Inizialmente la sua indipendenza di pensiero le valse una promozione nella cerchia più vicina a Mao, dove occupò la posizione consultiva di segretario personale. Ma nel 1958 quella stessa franchezza la portò per due anni in un campo di lavoro: aveva osato criticare pubblicamente la politica disastrosa del Grande Balzo in Avanti e, per estensione, un leader che stava cominciando a proiettare un’immagine di infallibilità…
«Già nel 1958 Mao diceva che il culto della personalità era necessario. Durante la Rivoluzione Culturale, era ormai diventato un culto del male. I metodi di Mao erano anche più duri di quelli degli imperatori dei tempi antichi. Mao cercava di controllare le menti delle persone».
Eppure, nonostante le sofferenze vissute in prima persona, Li Rui accetta il giudizio ufficiale del Partito comunista secondo il quale Mao è stato per tre parti cattivo e per sette buono: i suoi successi rivoluzionari nell’espellere le potenze coloniali furono superiori ai suoi insuccessi una volta andato al potere. Dalla follia della Rivoluzione culturale la Cina è cambiata al punto di essere quasi irriconoscibile. I cinesi sono più ricchi e assai più liberi di muoversi e di esprimere le loro opinioni in privato e davanti agli stranieri, se non ancora in pubblico.
«Oggi posso parlare con lei. In passato, se avessi parlato così sarei stato ucciso o messo in prigione» dice Li Rui.

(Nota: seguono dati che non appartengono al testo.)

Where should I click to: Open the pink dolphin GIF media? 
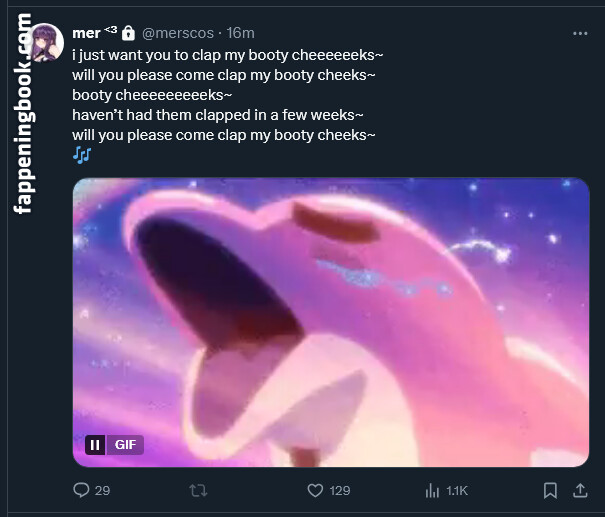tap(330, 320)
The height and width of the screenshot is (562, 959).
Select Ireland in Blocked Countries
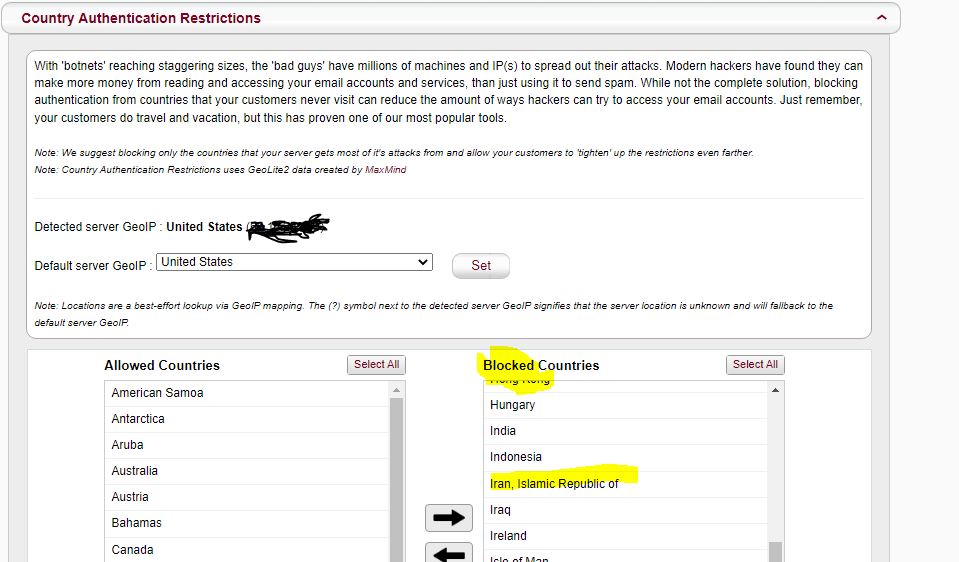(508, 536)
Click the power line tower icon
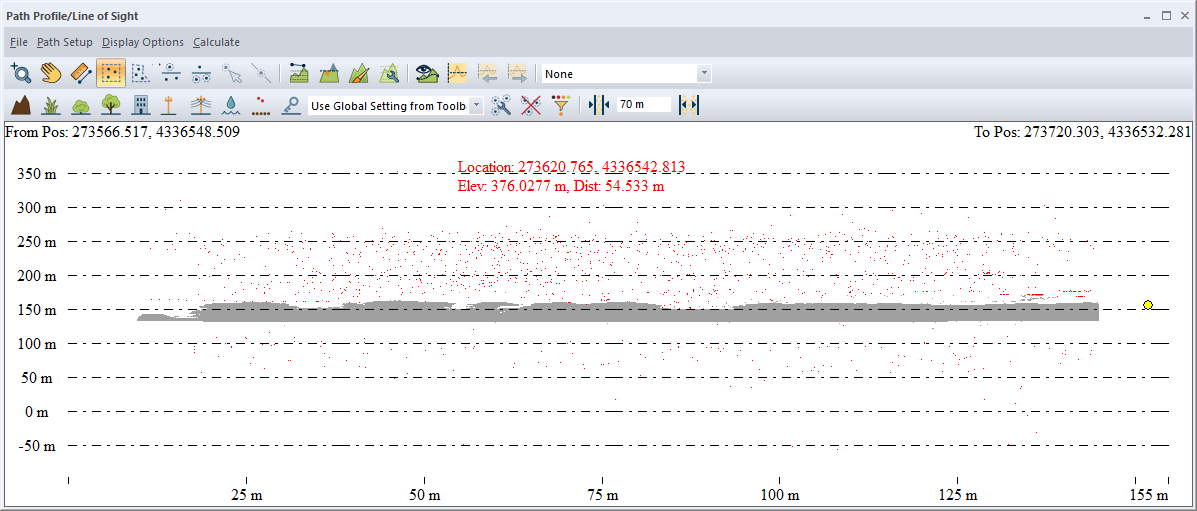Viewport: 1197px width, 511px height. tap(200, 105)
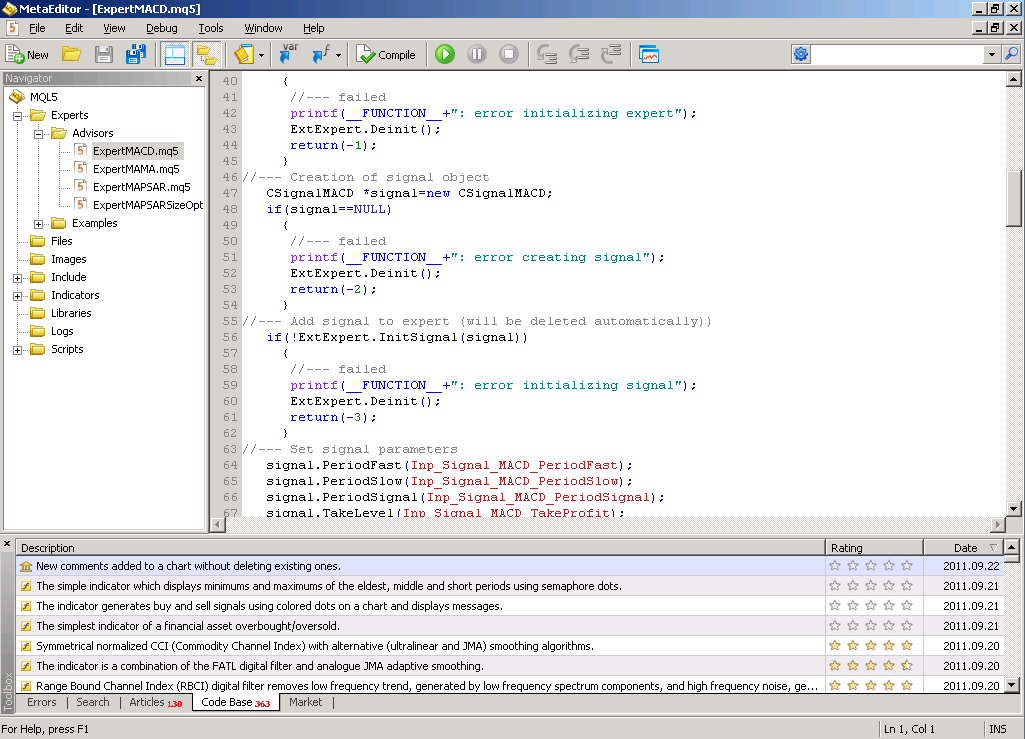Screen dimensions: 1025x739
Task: Click the New file toolbar button
Action: click(27, 55)
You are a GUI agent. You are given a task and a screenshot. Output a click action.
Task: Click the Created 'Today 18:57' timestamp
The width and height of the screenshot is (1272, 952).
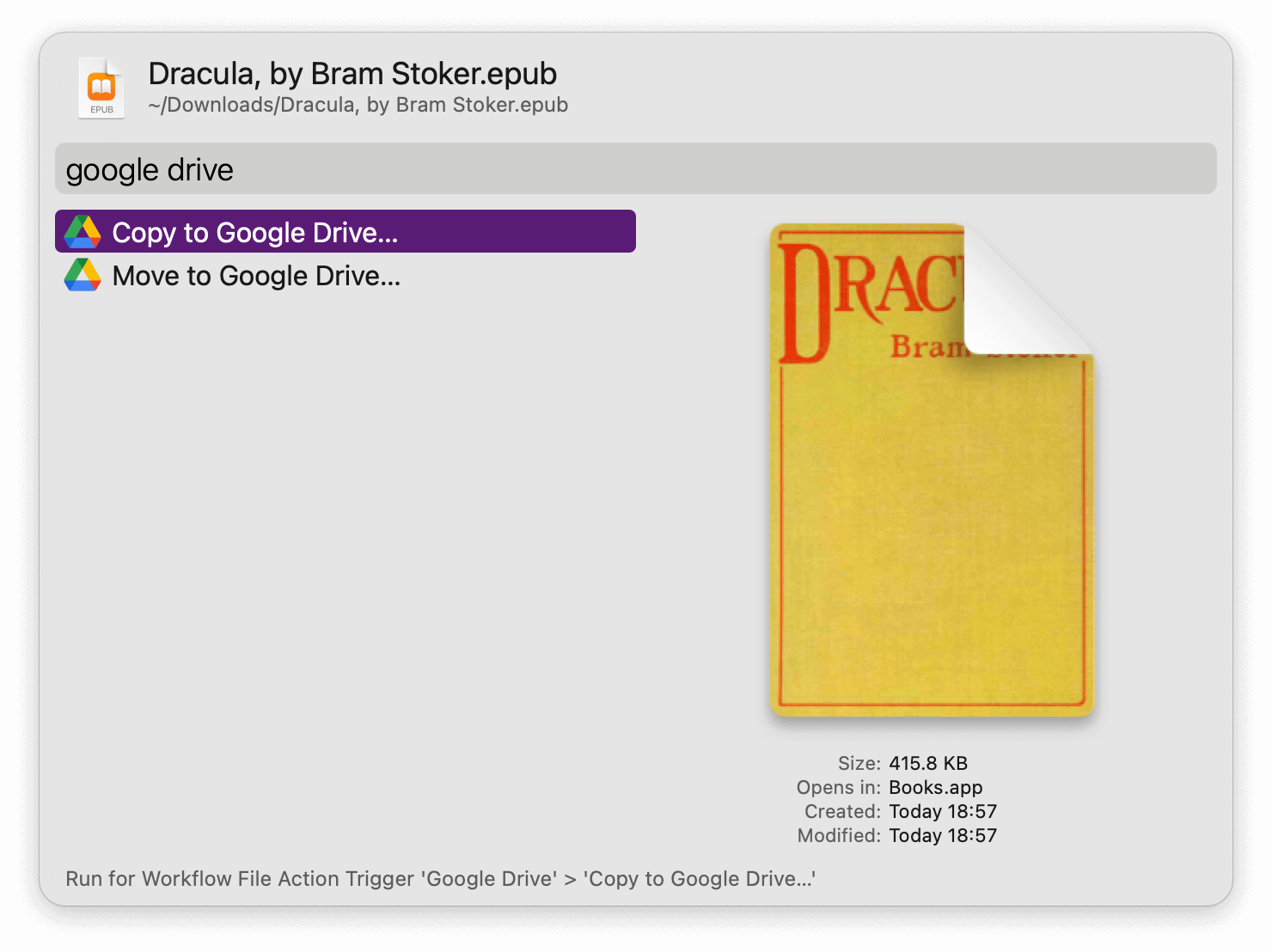(x=942, y=811)
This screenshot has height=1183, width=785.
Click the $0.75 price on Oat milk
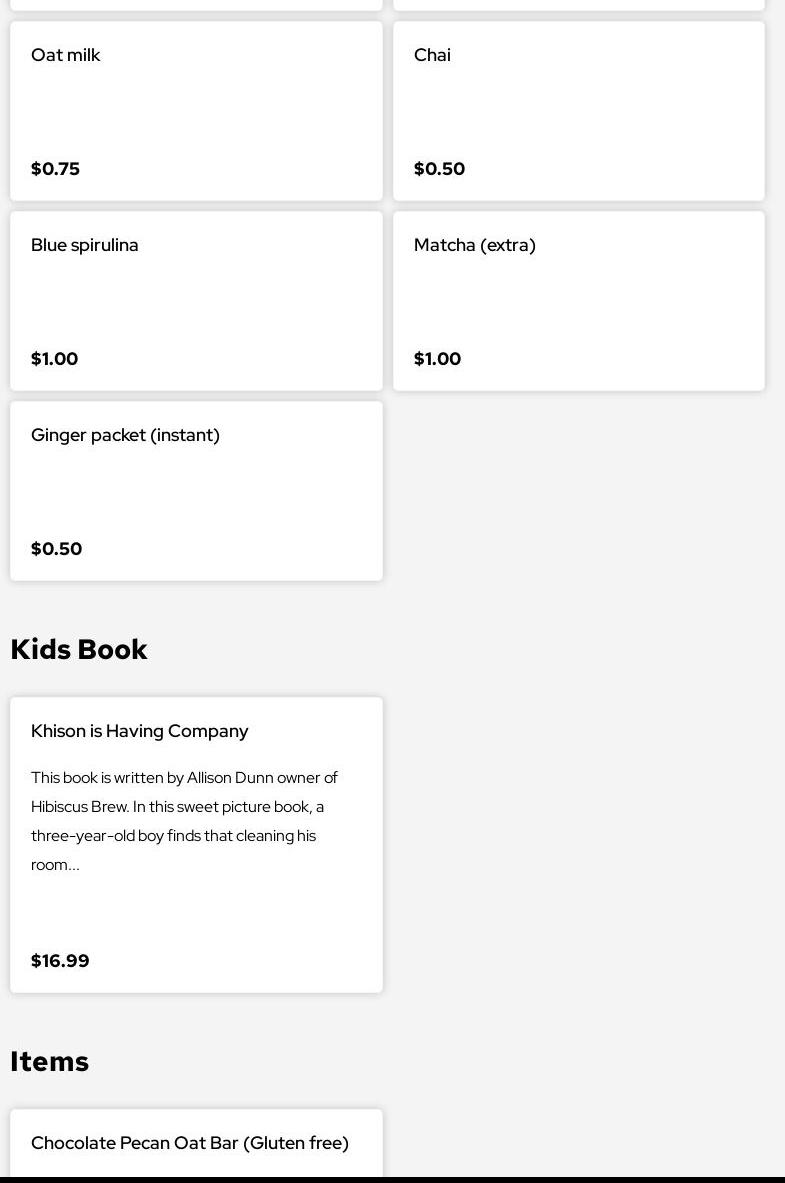tap(56, 169)
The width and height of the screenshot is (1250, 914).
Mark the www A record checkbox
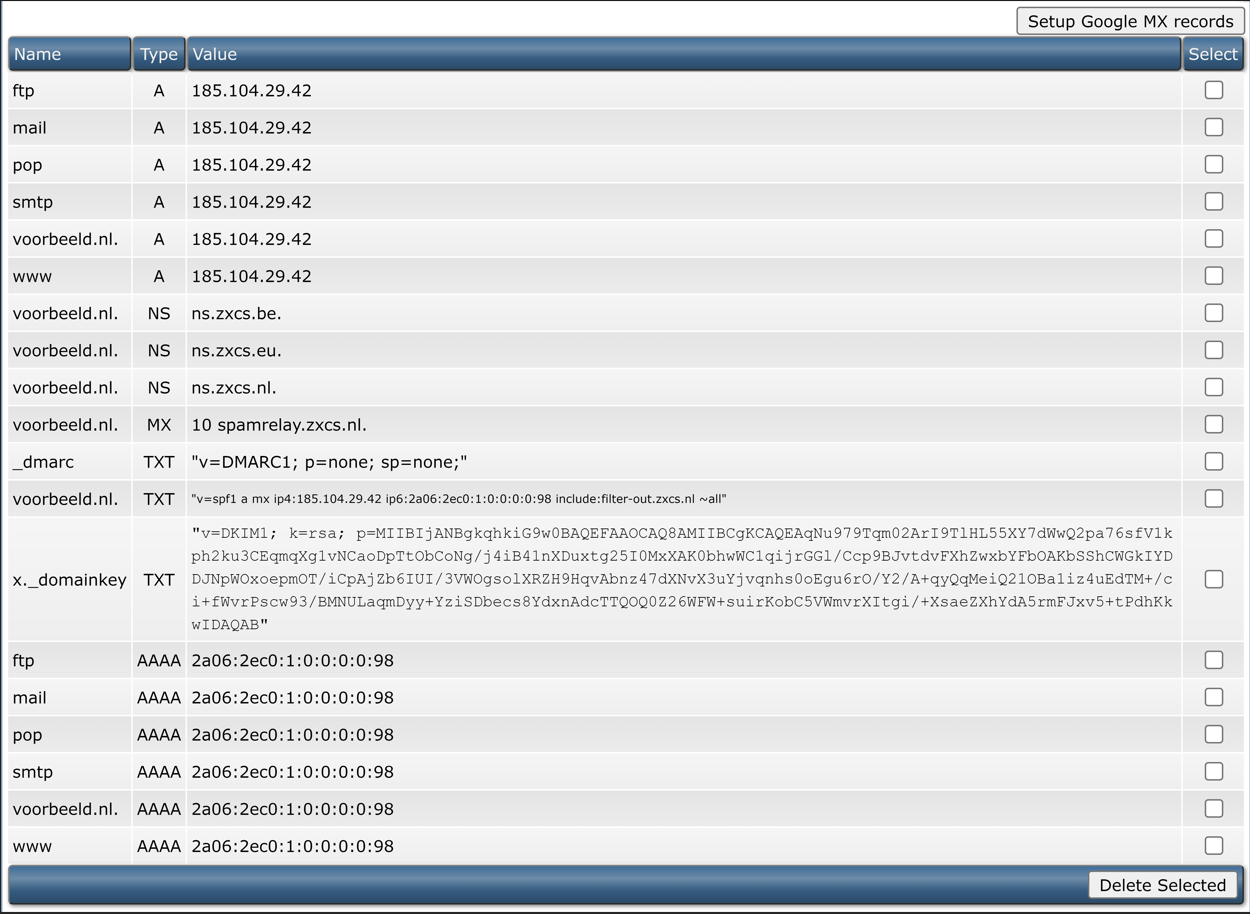[1213, 276]

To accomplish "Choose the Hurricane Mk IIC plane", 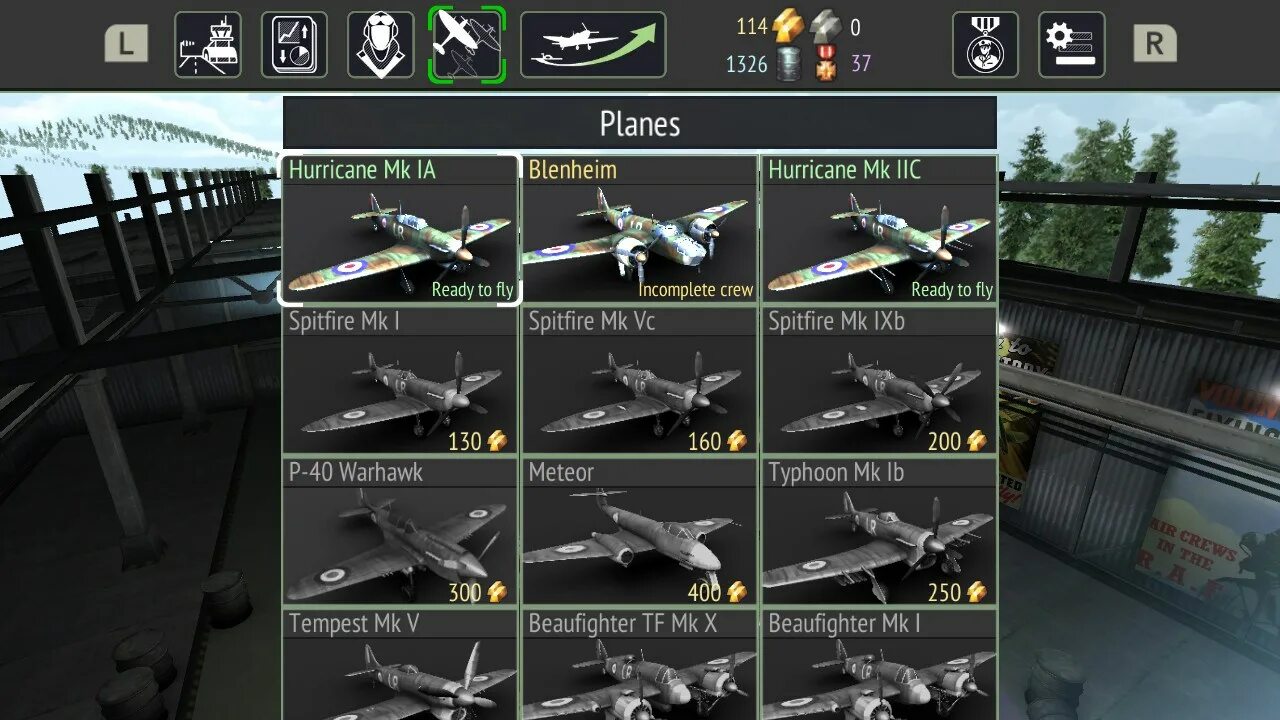I will point(879,229).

Tuttavia, le sue poesie e i suoi saggi contro la corruzione, la distruzione dell’ambiente e la censura interna vengono pubblicati a Hong Kong. Quando un giornale continentale, il Southern Metropolitan , ha riportato le sue proposte per una divisione tripartita del potere, le autorità ne hanno bloccato la diffusione e hanno cambiato il direttore. Per quanto i campi di lavoro non costituiscano più una minaccia, a parlar chiaro si corrono rischi considerevoli. Lo si è visto con i frequenti arresti di giornalisti, il più recente quello di Ching Cheong dello Straits Times di Singapore, accusato di spionaggio per aver cercato di ottenere degli appunti delle interviste segrete con il defunto premier Zhao Ziyang che si era opposto alle uccisioni di Piazza Tienanmen il 4 giugno 1989.
Li Rui parla di questo argomento delicato come di qualsiasi altro con franchezza: «La leadership non capì gli studenti. Temeva che fossero organizzati dalle potenze straniere e facessero parte di un tentativo di presa del potere da parte di qualcuno all’interno del partito. La leadership prese misure sbagliate. Le richieste degli studenti di maggior democrazia e meno corruzione erano giuste».
L’anno scorso, nel quindicesimo anniversario di Tienanmen, funzionari di primo piano chiesero di riconsiderare gli atti di repressione, che il governo aveva sempre motivato come una misura necessaria contro una rivolta che minacciava la stabilità. Li Rui è uno dei pochi che rischia una punizione da parte delle autorità perché è intervenuto pubblicamente con un appello del genere. «Dovremmo parlarne. Dovremmo riconsiderare – dice – quanto accadde il 4 giugno. Ma dobbiamo farlo come si deve, non ora». Come per il nazismo in Germania o per la dittatura militare nella Corea del Sud, un giudizio finirà per essere dato dalla storia. «Ma è difficile dire se ci vorranno cinque, quindici o vent’anni».